Casos de hepatite A crescem 54% e acendem alerta no Brasil
Curitiba lidera incidência; avanço preocupa grandes cidades
Por: Victor Hugo
25/08/2025 • 07:00
O Brasil enfrenta um alarmante aumento nos casos de hepatite A, revertendo uma tendência de queda que durou dez anos. O último Boletim Epidemiológico do Ministério da Saúde, divulgado em julho, mostra que a taxa de incidência da doença subiu 54,5% entre 2023 e 2024, passando de 1,1 para 1,7 casos a cada 100 mil habitantes.
Historicamente concentrada nas regiões Norte e Nordeste, a doença agora avança em grandes cidades do Sul, Sudeste e Centro-Oeste. A região Centro-Oeste registrou um crescimento de 350% em apenas um ano. Curitiba é o exemplo mais drástico, com 31,3 casos por 100 mil habitantes, quase 20 vezes a média nacional. Especialistas apontam que a alta densidade populacional e as desigualdades no acesso ao saneamento básico e à vacinação podem estar por trás desse novo padrão urbano.
Transmissão, sintomas e riscos da hepatite A
Causada pelo vírus VHA, a hepatite A é transmitida principalmente pela ingestão de água e alimentos contaminados.
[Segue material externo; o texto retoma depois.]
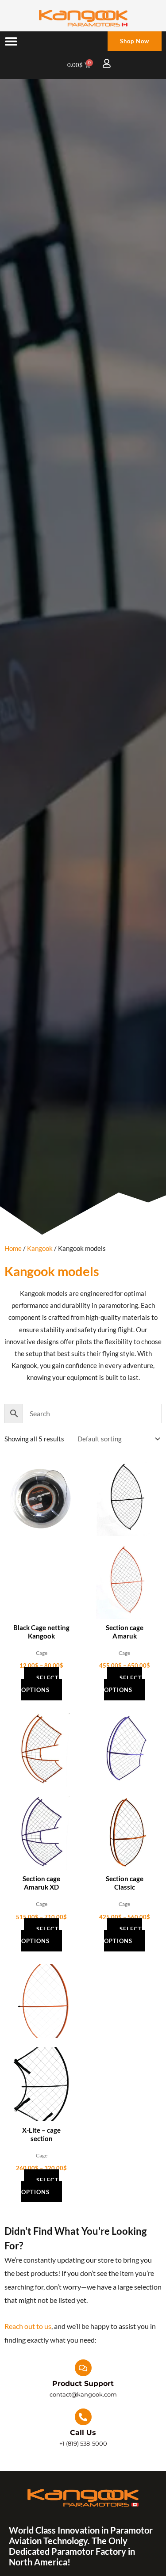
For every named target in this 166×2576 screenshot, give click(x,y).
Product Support (83, 2383)
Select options (40, 1683)
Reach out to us (27, 2326)
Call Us (83, 2432)
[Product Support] (83, 2367)
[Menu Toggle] (11, 41)
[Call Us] (83, 2416)
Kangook (40, 1248)
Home (13, 1248)
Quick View (41, 1538)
O infectologista David Salomão Lewi, do Hospital Israelita Albert Einstein, alerta para o risco da transmissão por meio do sexo anal. "Esse vírus tem um período de incubação que varia de 15 a 50 dias. Então, é possível que muitos indivíduos sequer saibam que estão contaminados e transmitam a infecção para seus parceiros", explica.
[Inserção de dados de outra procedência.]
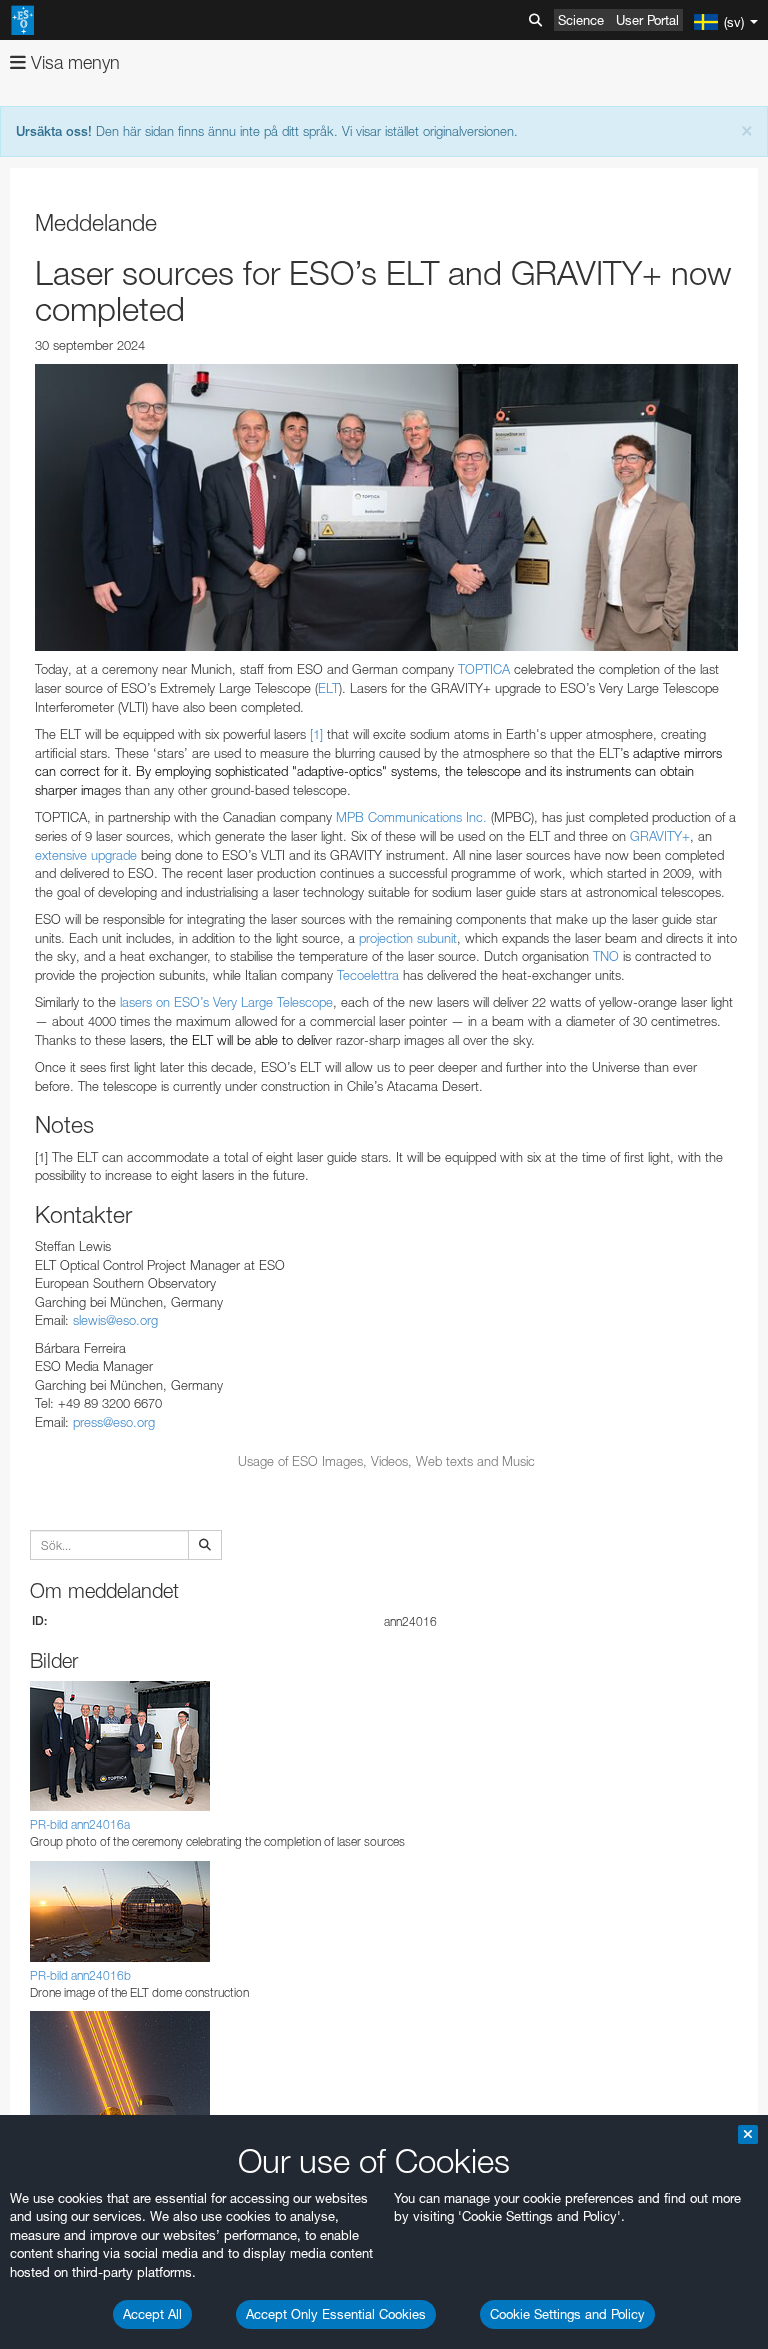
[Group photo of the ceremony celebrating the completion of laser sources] (386, 508)
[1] (316, 734)
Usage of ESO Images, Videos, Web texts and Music (386, 1461)
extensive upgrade (86, 855)
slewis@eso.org (115, 1320)
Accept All (152, 2314)
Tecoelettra (368, 975)
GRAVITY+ (660, 836)
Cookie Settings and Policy (567, 2314)
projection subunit (408, 938)
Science (581, 20)
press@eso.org (114, 1422)
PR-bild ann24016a (80, 1824)
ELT (328, 688)
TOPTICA (484, 669)
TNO (606, 956)
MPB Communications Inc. (411, 817)
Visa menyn (73, 62)
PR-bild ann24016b (80, 1975)
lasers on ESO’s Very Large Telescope (226, 1002)
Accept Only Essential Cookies (336, 2314)
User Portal (647, 20)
Quando os sintomas se manifestam, os mais comuns são fadiga, febre, dor abdominal e icterícia (pele e olhos amarelados). Outros especialistas afirmam que, na infância, a doença costuma ser benigna, mas em adultos pode evoluir para casos mais graves, como a hepatite fulminante, que pode exigir um transplante de fígado.
"Na idade adulta, ela costuma aparecer de maneira mais complexa, com maior risco de se tornar uma hepatite fulminante, que pode exigir transplante hepático e oferecer risco de vida", explica.
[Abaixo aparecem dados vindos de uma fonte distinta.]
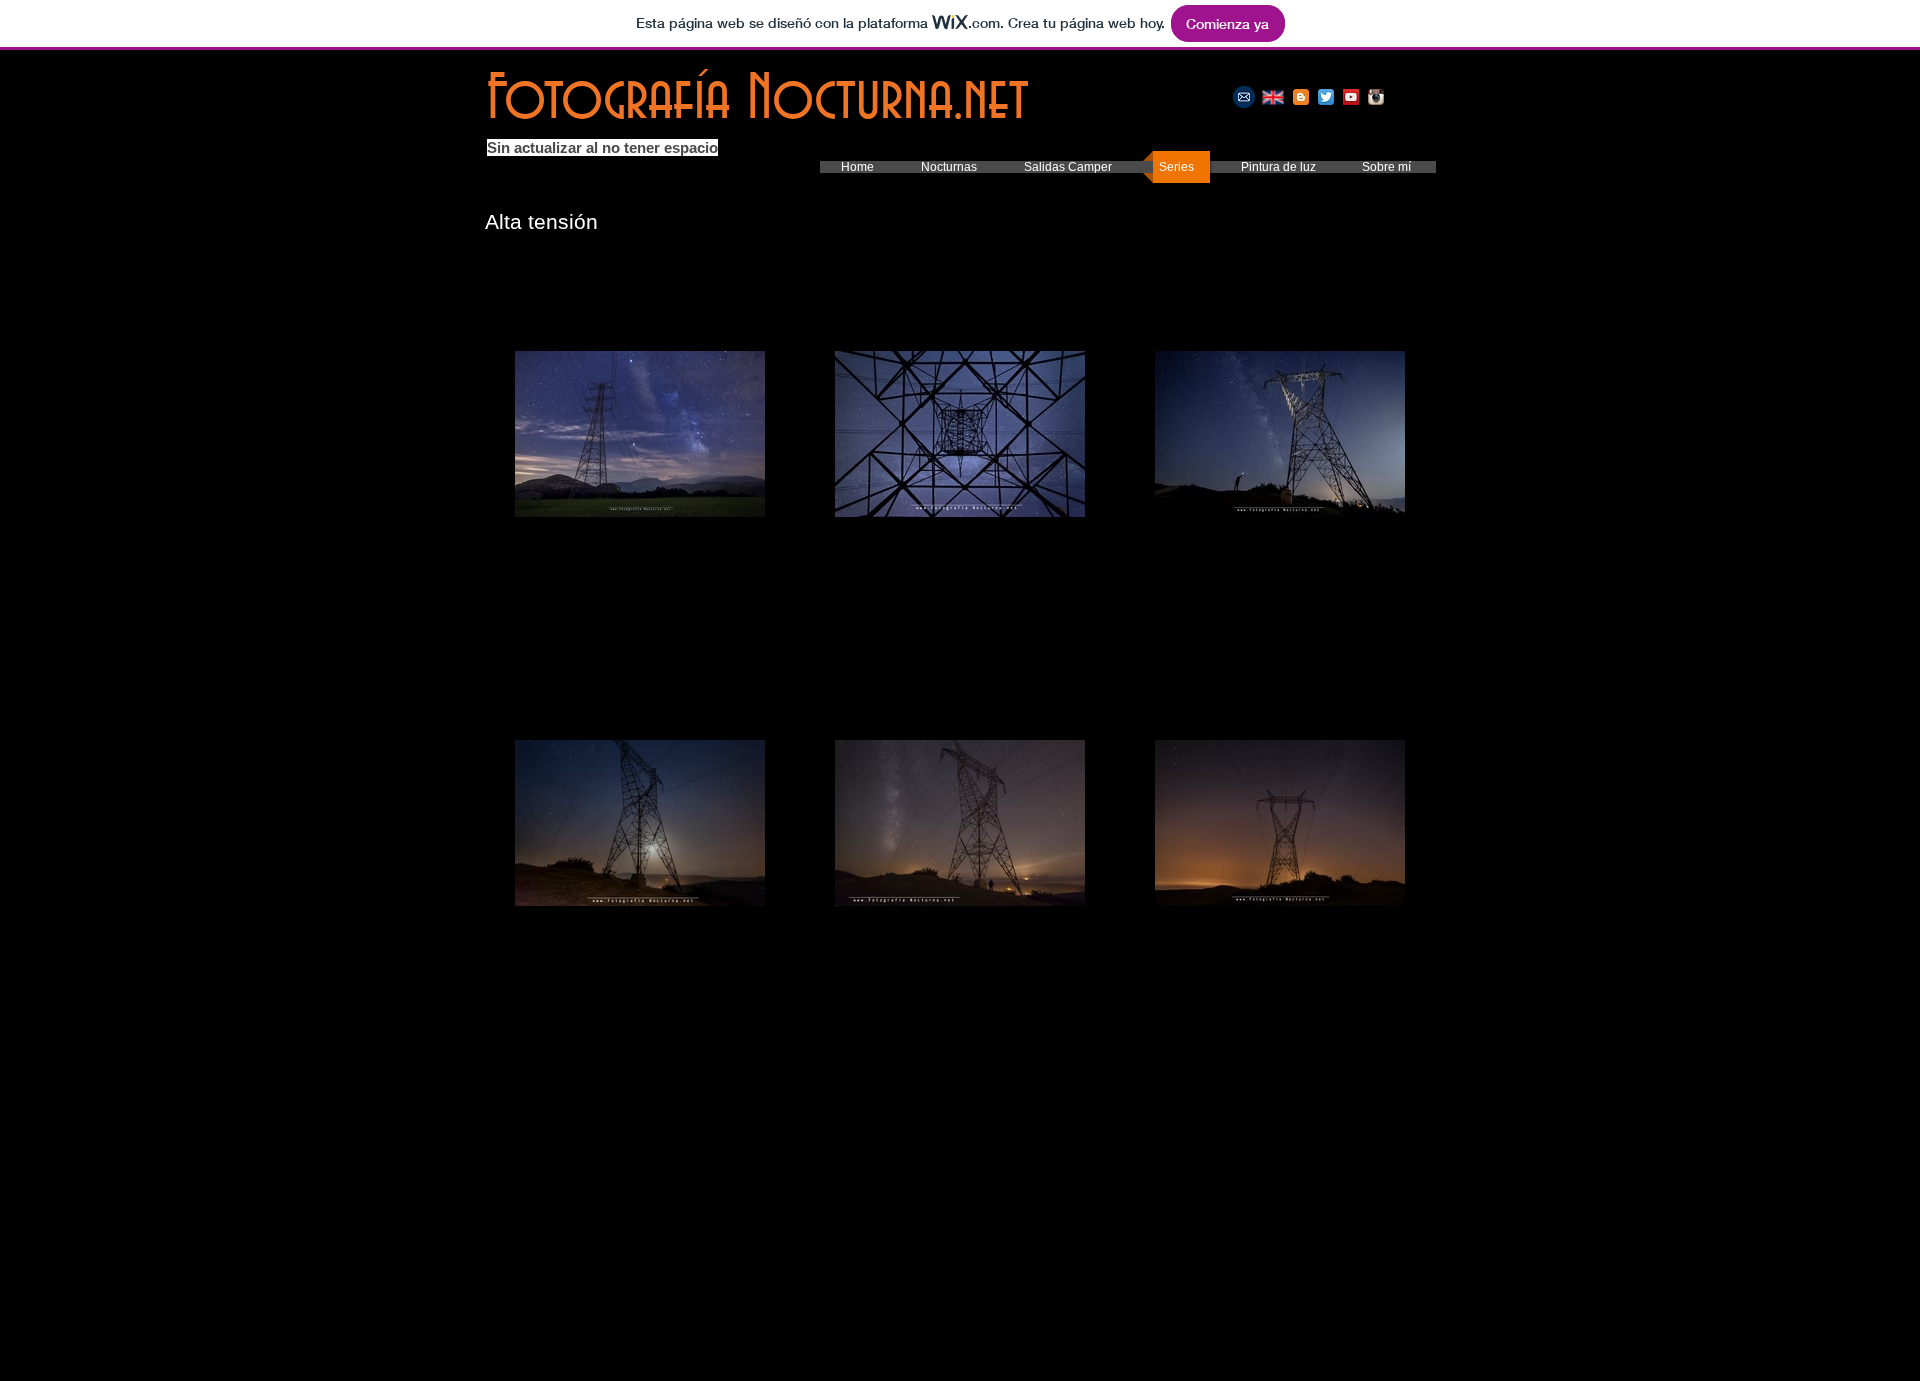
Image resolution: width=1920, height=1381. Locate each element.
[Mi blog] (1301, 97)
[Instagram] (1376, 97)
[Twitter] (1326, 97)
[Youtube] (1351, 97)
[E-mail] (1244, 97)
Os dados do Ministério da Saúde confirmam que a doença está afetando cada vez mais a população adulta. A incidência entre jovens de 20 a 29 anos dobrou em dez anos, e na faixa de 30 a 39 anos, quase quadriplicou. Em contrapartida, a vacinação de crianças menores de 10 anos, iniciada em 2014, resultou em uma redução de 99,9% nos casos nesse grupo.
Tratamento e prevenção
Não há tratamento antiviral específico para a hepatite A. Segundo David Lewi, os cuidados são sintomáticos, com o uso de medicamentos para aliviar náuseas e dores. O repouso relativo, a dieta balanceada e o isolamento de itens pessoais são recomendados durante a recuperação. A vacina é a principal forma de prevenção. "A vacina contra a hepatite A é altamente eficaz, com efeito duradouro", destaca os médicos.
A vacina é oferecida gratuitamente pelo Sistema Único de Saúde (SUS) para crianças de 15 meses de idade. A rede pública também disponibiliza o imunizante para pessoas com doenças crônicas no fígado ou condições que causem imunossupressão, como o HIV.